We destroyed the crescent of sandy bay beach south of Fleming Point, now the race track. So the bay built a new one just north.
Sandy beaches are not common in San Francisco Bay. In sheltered waters, fine mud settles out, forming mud flats and salt marshes, with their waving cordgrass and meadows of fleshy plants bright in summer with tiny flowers. Directly opposite the Golden Gate, though, powerful tidal currents sweeping ocean water alongshore keep the mud in suspension.
When European settlers arrived, a beautiful sandy beach, backed by low dunes, ran from the hill and coastal bluff at Fleming Point south to about today's Delaware Street, in Berkeley. Behind it, a salt marsh and winding slough carried the water from Schoolhouse, Codornices and Marin creeks north-northwest to the Bay, making the point an island at high tide.
The beach was popular for swimming and picnics into the 20th century. But, as the East Bay boomed after the great San Francisco earthquake, builders stole the sand, sewage pipes vomited waste just offshore, and the marshy areas, edging the railroad, were zoned for "noxious industry" such as slaughtering and tanneries.

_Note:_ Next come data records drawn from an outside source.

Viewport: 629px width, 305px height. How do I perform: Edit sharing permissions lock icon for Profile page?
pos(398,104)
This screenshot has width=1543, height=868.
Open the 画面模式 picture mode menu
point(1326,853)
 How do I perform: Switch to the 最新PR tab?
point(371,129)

Starting in the 1920s, garbage fill buried the former shoreline and nosed out into the bay. What had been the beach was buried well inland by the end of World War II. With plans to eventually fill the spaces in between, Albany, Berkeley and Emeryville accreted massive trash peninsulas: ; Berkeley Meadow, Marina area and Cesar Chavez Park; and Emeryville Marina.
When citizen protest finally stopped the fill in the 1980s, the Bay shore was a many-armed monster, whose rectangular inlets were armored with junk concrete.

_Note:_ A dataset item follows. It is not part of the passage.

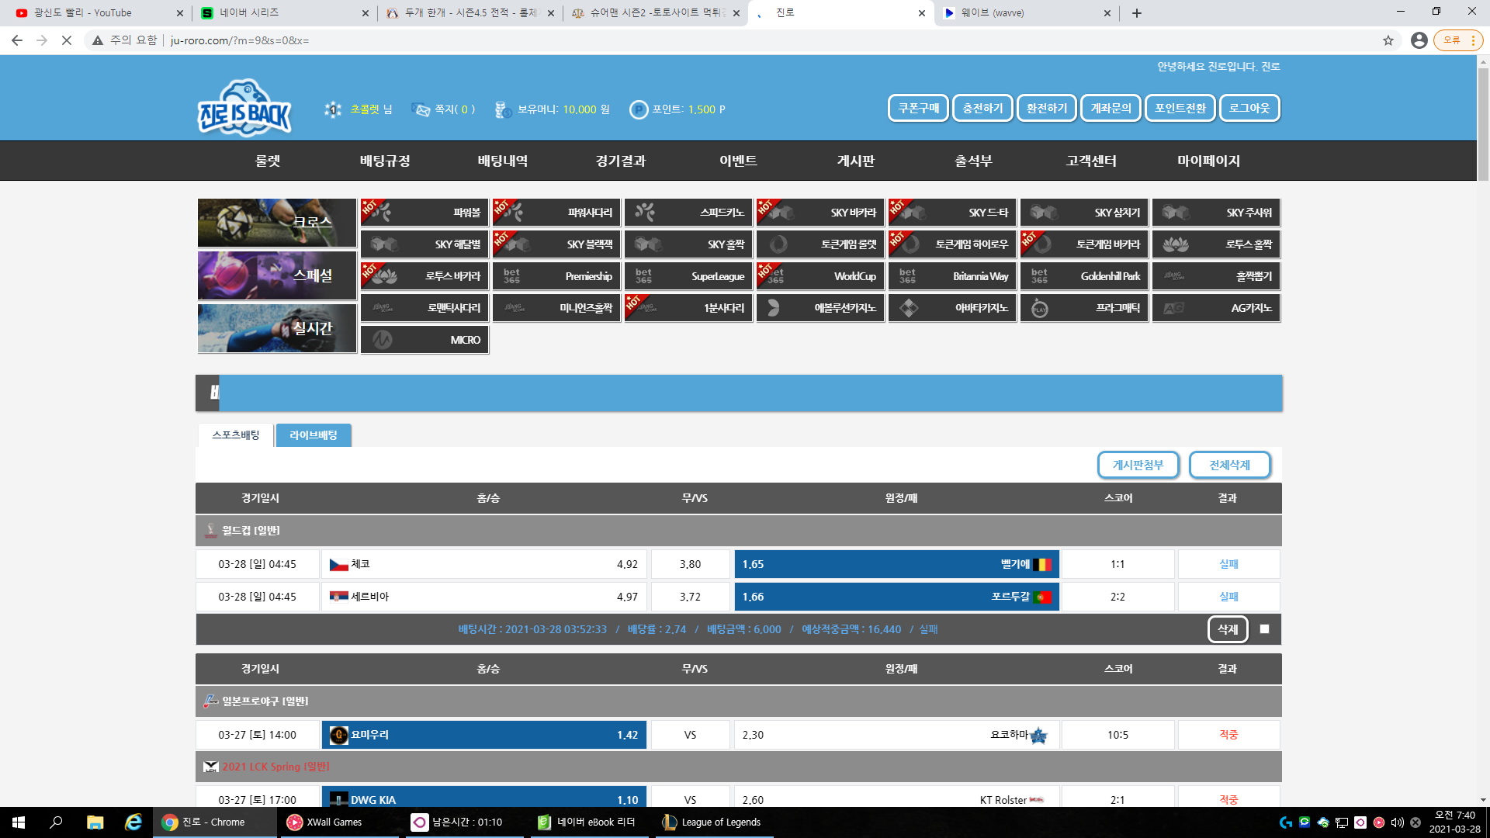The height and width of the screenshot is (838, 1490).
Task: Select the 스포츠배팅 tab
Action: pos(236,435)
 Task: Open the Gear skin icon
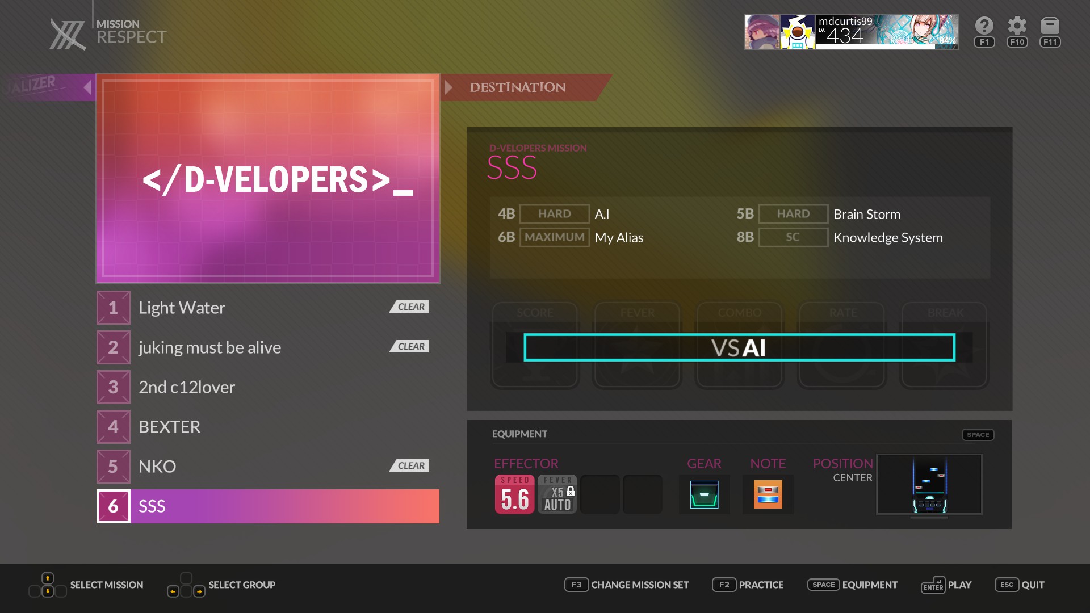(x=704, y=494)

The tides, though, were still there. Where projections interrupted them, they built new beaches: north of Point Emery at the foot of Ashby Avenue (last of the fill peninsulas, begun in a last attempt to reach the Emeryville Marina) and north of Fleming Point.
Here nature found new opportunity: The sandstone hilltop had been dynamited in 1939 to build the racetrack, with the rubble bulldozed north to make today's parking lots. The new beach grew along with Albany's garbage peninsula, also begun in 1940, when the city extended Buchanan Street on a fill peninsula out to what was then the water's edge, marked by a grove of planted eucalyptus.
A beautiful pocket cove developed at the south end, sheltered by the sandstone bluff – last remnant of Berkeley's and Albany's original shoreline – and ruins of a pier, which may have been used during World War II, when the Navy refurbished landing craft at the closed racetrack. (Horses had sunk in the mire of the filled salt marsh as soon as it opened.) The Navy fixed the battered boats and shipped them back out for the next Pacific Island reconquest. Meanwhile, their fill firmed up the track, making it a viable enterprise at war's end.
Sand blowing inland built new low dunes behind the beach and, in winter storms, runoff from the racetrack parking lot ponds behind them – a sort of mockery of the vanished salt marsh.
Between a race track and dump was not, of course, a fashionable location, so the new beach – literally. For most of its history, Albany Beach has been beloved and tended by dog owners, who found enough sticks and just the right size of waves for fun.
Big drift timbers made it a favorite for children's forts and the occasional driftwood art, too. (Alas, these wonderful giant toys were hauled off , another casualty of the 2007 Cosco Busan oil spill. So far, the supply has not been replenished.)
In recent years, windsurfers and then kite surfers discovered the winds – the area offshore is one of their favorites, despite a lack of easy access. The occasional kayaker pulls up – the area is a destination on the propoped new Bay Water Trail.
The beach seems stable enough – no need to truck in sand or build groins, as in Alameda. But two threats are clear. Small infestations of perennial pepperweed, which is densely overgrowing some of the few sandy beaches to the north, have found a toehold on the south edge of the Bulb peninsula. Difficult to eradicate, their spread to the beach and dunes could devour the open areas. And sea level rise as the Earth warms, of course, seems on course to flood this accidental waterfront .
At 7:30 p.m. Monday, Dec. 13, at Albany Senior Center, the East Bay Regional Park District (which now owns the beach as part of Eastshore State Park) and City of Albany will hold a joint meeting to consider possibilities for revitalizing nature along the shoreline here.
This project may have a somewhat brighter outlook than others in our current cloudy fiscal period, since Cosco Busan reparations may pay the bill.
How best to close Albany's gap in the Bay Trail, whether to drive out the dogs – there are plenty of issues. Perhaps nature, though, will have the last say.